Hervé Arribart: You mean that you can use it to change glass composition?

Kazuyuki Hirao: If we use samarium doped glasses we can change the samarium3+ to samarium2+ with the femtosecond laser. So glass composition is very important for me. Not just to make new glasses and measure their optical properties. If we make a new glass it is to make a new device by using a new technique. We also made electrical lithography by plasma etching for nanodevices, in Osaka.

Hervé Arribart: On our webpage you also mention that you are working on hybrid materials.

Kazuyuki Hirao: Yes usually at the macroscale, it is difficult to combine organic and inorganic components. Nanohybrids work better by using chemical reactions with micelles. Professor Tetsuo Yazawa at Himeji Institute of Technology University made a lot of nanohybrids that can be used for gas filters, for membranes, solid sensors and solid electrolytes. Conductivity is very high in the nanohybrids. Both electronic and ionic conductivities. And hybrids are also useful for glass capsules for drug delivery. So we started that kind of research on hybrids within the nanoglass project.

Bernadette Bensaude-Vincent: Do you try to compete with other materials in your nanoglass project?

Kazuyuki Hirao: No, glass offers unique advantages.We can overcome polymers. Glass is the only transparent material even at the nanoscale. I forgot ! Athermal glass is very important. We achieved athermal glass-ceramics we have to apply pressure to control the size of the nanoparticles and the growth. So nanoglass is unique and very useful.

Hervé Arribart: I can see that your project works very well. But do you remember any failure in your research career? It is also instructive for our project on the history of Materials Science.

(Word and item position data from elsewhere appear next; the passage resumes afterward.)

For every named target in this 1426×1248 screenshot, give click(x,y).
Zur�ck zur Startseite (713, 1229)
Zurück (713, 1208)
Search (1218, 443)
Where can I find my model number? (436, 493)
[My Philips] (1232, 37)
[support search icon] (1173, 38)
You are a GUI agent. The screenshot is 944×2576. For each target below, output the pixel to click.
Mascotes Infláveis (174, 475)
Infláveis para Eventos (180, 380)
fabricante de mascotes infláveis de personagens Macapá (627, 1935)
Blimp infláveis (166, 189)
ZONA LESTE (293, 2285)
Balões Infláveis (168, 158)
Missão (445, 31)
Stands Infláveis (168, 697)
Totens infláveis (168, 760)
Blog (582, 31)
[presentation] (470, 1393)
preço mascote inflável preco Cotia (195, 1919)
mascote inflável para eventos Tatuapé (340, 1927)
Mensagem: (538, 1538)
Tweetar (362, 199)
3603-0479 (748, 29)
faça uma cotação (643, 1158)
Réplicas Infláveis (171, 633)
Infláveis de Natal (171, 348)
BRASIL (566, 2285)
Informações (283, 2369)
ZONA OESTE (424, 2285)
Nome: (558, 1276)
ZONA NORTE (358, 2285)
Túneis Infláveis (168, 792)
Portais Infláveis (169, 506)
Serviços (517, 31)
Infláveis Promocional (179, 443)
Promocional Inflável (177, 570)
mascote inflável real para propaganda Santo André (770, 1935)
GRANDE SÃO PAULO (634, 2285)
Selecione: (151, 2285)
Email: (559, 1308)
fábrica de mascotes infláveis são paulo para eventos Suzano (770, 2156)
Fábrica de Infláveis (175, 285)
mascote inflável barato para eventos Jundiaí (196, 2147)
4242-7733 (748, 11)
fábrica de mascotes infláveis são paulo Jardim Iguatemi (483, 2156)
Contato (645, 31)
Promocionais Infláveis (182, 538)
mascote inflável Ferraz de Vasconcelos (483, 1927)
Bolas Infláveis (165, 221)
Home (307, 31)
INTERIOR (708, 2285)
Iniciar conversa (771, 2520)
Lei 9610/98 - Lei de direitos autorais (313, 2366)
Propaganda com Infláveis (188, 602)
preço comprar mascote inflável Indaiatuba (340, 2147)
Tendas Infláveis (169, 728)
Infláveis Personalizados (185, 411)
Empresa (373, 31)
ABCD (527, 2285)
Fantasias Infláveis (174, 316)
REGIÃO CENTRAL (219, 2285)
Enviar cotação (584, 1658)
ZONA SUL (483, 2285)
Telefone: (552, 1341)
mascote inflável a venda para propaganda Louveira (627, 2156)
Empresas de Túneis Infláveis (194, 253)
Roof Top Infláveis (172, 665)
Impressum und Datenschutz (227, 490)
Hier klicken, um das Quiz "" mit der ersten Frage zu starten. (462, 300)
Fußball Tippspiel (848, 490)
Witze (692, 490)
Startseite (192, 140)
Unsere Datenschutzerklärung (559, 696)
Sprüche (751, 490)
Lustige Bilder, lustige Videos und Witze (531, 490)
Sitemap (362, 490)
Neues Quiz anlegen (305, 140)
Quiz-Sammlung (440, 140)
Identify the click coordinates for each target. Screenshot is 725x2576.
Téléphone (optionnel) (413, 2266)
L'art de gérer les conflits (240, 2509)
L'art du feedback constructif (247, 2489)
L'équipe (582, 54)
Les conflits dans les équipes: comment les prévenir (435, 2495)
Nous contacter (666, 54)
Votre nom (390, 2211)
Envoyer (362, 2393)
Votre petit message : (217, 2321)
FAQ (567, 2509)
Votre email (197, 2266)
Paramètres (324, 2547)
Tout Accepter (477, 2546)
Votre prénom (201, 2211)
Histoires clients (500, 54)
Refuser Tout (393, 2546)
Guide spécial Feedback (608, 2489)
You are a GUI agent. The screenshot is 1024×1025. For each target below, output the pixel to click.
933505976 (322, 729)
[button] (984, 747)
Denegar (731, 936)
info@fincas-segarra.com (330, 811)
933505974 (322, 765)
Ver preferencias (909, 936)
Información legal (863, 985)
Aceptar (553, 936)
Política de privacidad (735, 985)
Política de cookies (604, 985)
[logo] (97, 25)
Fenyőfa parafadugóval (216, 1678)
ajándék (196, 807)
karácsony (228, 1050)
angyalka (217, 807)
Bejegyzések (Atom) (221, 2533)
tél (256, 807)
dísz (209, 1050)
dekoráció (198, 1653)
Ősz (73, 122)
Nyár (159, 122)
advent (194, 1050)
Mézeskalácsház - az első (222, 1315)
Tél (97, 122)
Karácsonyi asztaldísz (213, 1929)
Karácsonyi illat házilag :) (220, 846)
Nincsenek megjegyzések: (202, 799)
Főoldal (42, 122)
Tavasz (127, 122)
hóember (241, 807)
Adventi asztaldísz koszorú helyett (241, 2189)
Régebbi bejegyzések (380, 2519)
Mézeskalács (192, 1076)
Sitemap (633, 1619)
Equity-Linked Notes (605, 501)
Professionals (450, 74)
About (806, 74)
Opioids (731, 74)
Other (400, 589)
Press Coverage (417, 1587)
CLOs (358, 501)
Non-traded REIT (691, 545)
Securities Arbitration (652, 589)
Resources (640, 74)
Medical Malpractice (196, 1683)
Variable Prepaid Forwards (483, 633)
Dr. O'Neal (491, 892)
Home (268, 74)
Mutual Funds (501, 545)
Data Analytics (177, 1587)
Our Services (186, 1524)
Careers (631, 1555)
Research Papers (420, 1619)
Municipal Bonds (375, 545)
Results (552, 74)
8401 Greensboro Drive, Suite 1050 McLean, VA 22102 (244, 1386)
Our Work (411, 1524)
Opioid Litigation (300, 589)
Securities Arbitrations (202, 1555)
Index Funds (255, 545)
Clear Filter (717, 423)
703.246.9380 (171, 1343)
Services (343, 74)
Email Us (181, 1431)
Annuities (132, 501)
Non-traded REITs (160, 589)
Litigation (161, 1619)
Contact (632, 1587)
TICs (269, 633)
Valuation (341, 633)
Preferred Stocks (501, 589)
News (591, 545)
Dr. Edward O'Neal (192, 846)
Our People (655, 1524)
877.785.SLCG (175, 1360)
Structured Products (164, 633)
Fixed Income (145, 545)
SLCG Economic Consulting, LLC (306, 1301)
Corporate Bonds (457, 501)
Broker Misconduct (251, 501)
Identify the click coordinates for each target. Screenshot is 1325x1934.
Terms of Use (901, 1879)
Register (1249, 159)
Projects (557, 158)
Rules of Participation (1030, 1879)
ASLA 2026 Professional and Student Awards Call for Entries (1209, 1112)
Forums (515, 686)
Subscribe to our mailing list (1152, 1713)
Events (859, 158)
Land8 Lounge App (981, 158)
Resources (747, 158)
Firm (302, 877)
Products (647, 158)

Kazuyuki Hirao: For the Photoncraft project we are at the middle point so we have to submit. The nanoglass project started one year ago. We have to make an effort, otherwise budget might be cut.

Hervé Arribart: This morning Professor Soga told  us that  he considers himself as an educator rather than as a glass scientist. Is teaching and training also important for you?

Kazuyuki Hirao: You cannot separate teaching and research. Education and laboratory work together. In the field of glass, just making optical devices is a good education, a good training. Now we are training a number of students through the nanoglass project.

Bernadette Bensaude-Vincent: Do you mean that the nanoglass project is in itself a kind of training?

Kazuyuki Hirao: Yes, for graduate students.When I present the results of our nanoglass project to company presidents, they are essentially grateful for our work as educators because we train the researchers from industrial companies. Helping each other is very important.

Hervé Arribart: Does it mean that you are no longer interested in basic research and basic education?

Kazuyuki Hirao: No. Presently I am making devices but maybe in a few years I’ll write a new textbook of glass science because they are so many new glasses that all conventional glasses are obsolete. This textbook should be written in English.

Bernadette Bensaude-Vincent: You want to write a textbook of Glass Science, not of Materials Science in general? Are there any Japanese textbooks of Materials Science?

Kazuyuki Hirao: Yes and we had written one.

Bernadette Bensaude-Vincent: One final question: Do you see differences in the research styles of various countries?

Kazuyuki Hirao: In Europe originality is important. Here it is rather collaboration and harmony. We are more modest, more humble. Collaborations, mutual help and mutual learning, Interdiscipinary philosophy is my project aim.

This page was last updated on 29 January 2003 by Arne Hessenbruch.